E isso acontecia. Os jovens, já formados voltavam para saldar as dívidas e se ofereciam para pagar juros, o que era prontamente negado. O proprietário garantia: tinha uma livraria e não um banco. Devido aos relacionamentos que construiu durante a vida, Saraiva ganhou o carinhoso apelido de Conselheiro, pelo qual ficou conhecido.
Mais tarde, nos anos 40, a livraria passou a editar livros de ciências. E tudo isso foi feito com uma boa pesquisa de mercado que o livreiro fez à época, indo para as Escolas Normais e entendendo o que era preciso para cada ano de ensino.

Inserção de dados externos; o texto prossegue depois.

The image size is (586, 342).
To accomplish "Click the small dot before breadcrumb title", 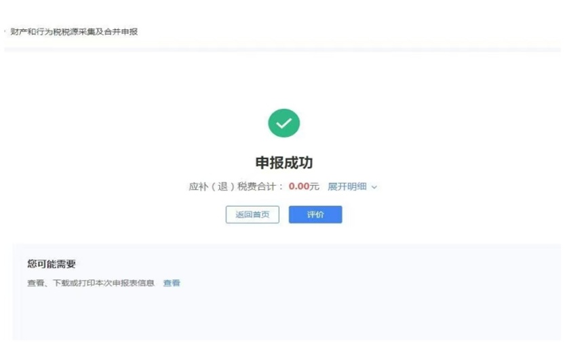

Além disso, foi nessa década em que a livraria abriu para sua primeira noite de autógrafos. E foi para ninguém menos do que Érico Veríssimo, com seu romance Saga. Pouco tempo depois, em 1944, aos 73 anos, Saraiva faleceu. Em 1971, a Congregação da Faculdade de Direito da USP reuniu-se em sessão solene para homenagear o centenário de nascimento do Conselheiro.
Foi inaugurada também uma placa comemorativa com o nome do livreiro, caso único concedido a alguém que não havia passado pela Faculdade de Direito, ao lado daquelas homenagens que relembram nomes de poetas, estadistas que ali estudaram. A concorrida cerimônia contou com a presença de alunos, ex-alunos, professores, personalidades do mundo jurídico, do Coral Acadêmico XI de Agosto e familiares de Joaquim Saraiva.
Infelizmente, com o passar dos anos, a Saraiva foi enfrentando dificuldades e sofreu para se adaptar aos novos meios de consumo de livros. Hoje já são raras as livrarias com esse nome serem vistas abertas.
Livro – 100 anos Saraiva
Realmente é uma pena a Saraiva ter tido um fim assim tão melancólico. Eu adorava frequentar as seções de Direito da livraria. Creio que sua decadência começou quando resolveram diversificar e criar aquelas megastores onde se vendiam CDs, DVDs, aparelhos de celular, computadores, artigos de papelaria etc. Mas a história da Saraiva é muito bonita e será sempre lembrada.
Que pena que esta empresa passa por tantas dificuldades, sintomas de um país que lê pouco.